> EXTRACT PROVIDED
============

It's also possible to set an overall timeout - so called streamTimeout
- which ensures the underlying long-living stream is refreshed once the timeout is reached. This is useful to trigger load balancing of your workers overtime, instead of having workers pinned to the same gateway.
Backfilling
Even with streaming enabled, job workers still occasionally poll the cluster for jobs. Due to implementation constraints, when a job is made activate-able, it is pushed out only if there exists a stream for it; if not, it remains untouched. Even if a stream is created afterwards, it remains untouched. However, if a stream exists, then streaming is always prioritized over polling.
This ensures polling will not activate any new jobs, and the worker will back off and poll less often as long as it receives empty responses overtime.
Backpressure
To avoid your workers being overloaded with too many jobs, e.g. running out of memory, the Java job worker relies on the built-in gRPC flow control mechanism. If streaming is enabled, this means the worker will never work on more jobs than the configured maxJobsActive
parameter. For example, if maxJobsActive = 32
, then your worker will only work on at most 32 jobs concurrently. If this is already the case, and a 33rd job comes in, the gRPC thread will block, thus signaling the gateway to stop sending more jobs.
If streaming is enabled, back pressure applies to both pushing and polling. You can then use maxJobsActive
as a way to soft-bound the memory usage of your worker. For example, if your max message size is 4MB, and maxJobsActive = 32
, then a single worker could use up to 128MB of memory in the worst case.
If the worker blocks longer than the job's deadline, the job will not be passed to the worker, but will be dropped. As it will time out on the broker side, it will be pushed again.
Proxying
If you're using a reverse proxy or a load balancer between your worker and your gateway, you may need to configure additional parameters to ensure the job stream is not closed unexpectedly with an error. If you observe regular 504 timeouts, read our guide on job streaming.

============

> DATA UNDER STUDY
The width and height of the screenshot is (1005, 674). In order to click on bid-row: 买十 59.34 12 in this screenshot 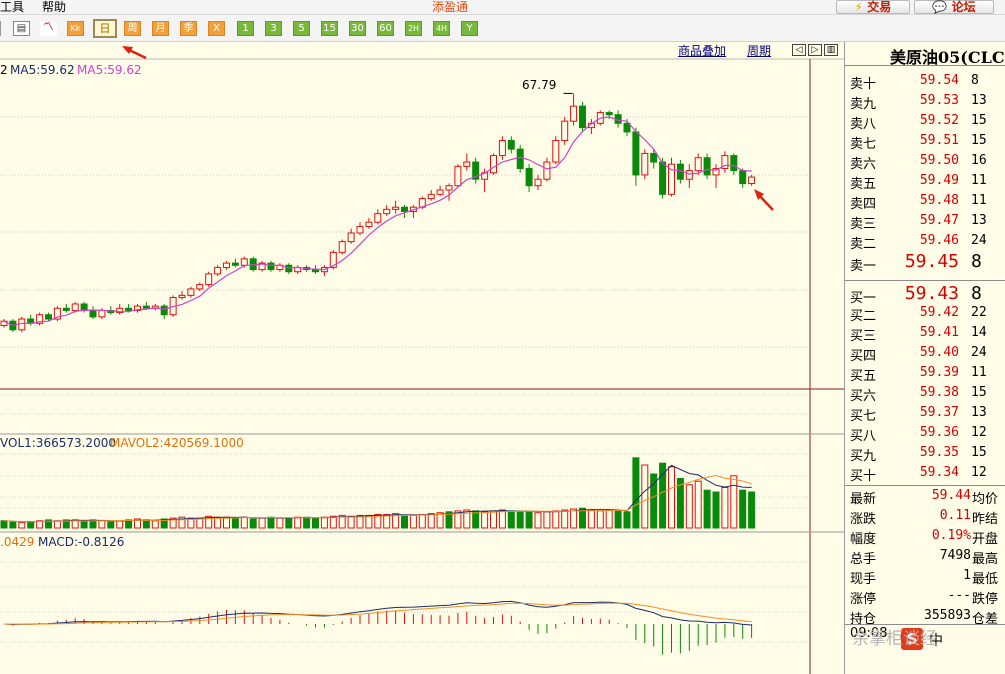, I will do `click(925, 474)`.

============

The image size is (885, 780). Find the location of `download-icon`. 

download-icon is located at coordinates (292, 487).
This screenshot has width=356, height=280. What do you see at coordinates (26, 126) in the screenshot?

============

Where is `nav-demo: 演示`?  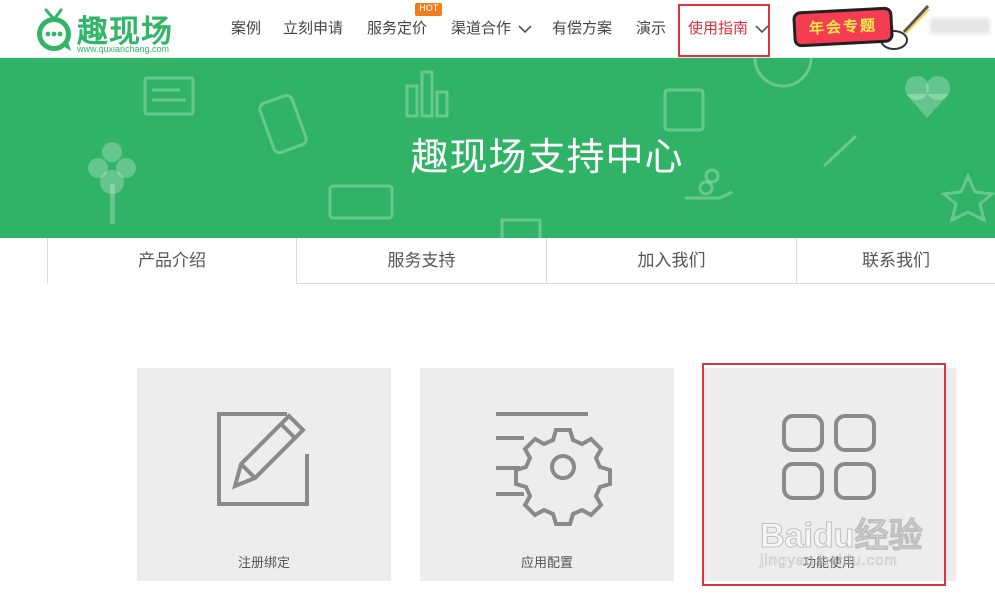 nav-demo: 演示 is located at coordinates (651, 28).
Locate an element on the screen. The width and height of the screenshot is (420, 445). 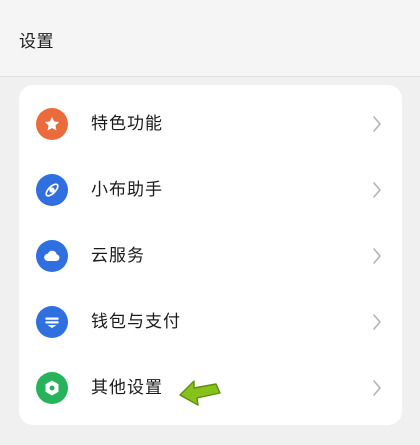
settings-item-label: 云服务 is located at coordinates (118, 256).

============

> PROBLEMS TO WORK ON
[a] Output the part of the job worker streaming text from "This ensures polling" to "sending more jobs.", copied word for word.
[b] Continue the job worker streaming text with the part that follows its final sentence.

> ANSWERS TO EACH TASK
[a]
This ensures polling will not activate any new jobs, and the worker will back off and poll less often as long as it receives empty responses overtime.
Backpressure
To avoid your workers being overloaded with too many jobs, e.g. running out of memory, the Java job worker relies on the built-in gRPC flow control mechanism. If streaming is enabled, this means the worker will never work on more jobs than the configured maxJobsActive
parameter. For example, if maxJobsActive = 32
, then your worker will only work on at most 32 jobs concurrently. If this is already the case, and a 33rd job comes in, the gRPC thread will block, thus signaling the gateway to stop sending more jobs.

[b]
By default, the Java job workers have a stream timeout of one hour. You can overwrite this by calling the streamTimeout
of the job worker builder:
final JobWorkerBuilderStep3 builder = ...;
builder.streamTimeout(Duration.ofMinutes(30));
Multi-tenancy
You can configure a job worker to pick up jobs belonging to one or more tenants. When using the builder, you can configure the tenant(s) it works for.
Alternatively, you can configure default tenant(s) on the client. If you configure a default, all job workers you open will work on jobs for the configured default tenants.
The client must be authorized for all the provided tenants. If it is not, the job worker will not work on any jobs.
Job worker builder
Opening a job worker for a single tenant:
client.newWorker()
.jobType("myJobType")
.handler(new MyJobTypeHandler())
.tenantId("myTenant")
.open();
Opening a job worker for multiple tenants:
client.newWorker()
.jobType("myJobType")
.handler(new MyJobTypeHandler())
.tenantIds("myTenant", "myOtherTenant")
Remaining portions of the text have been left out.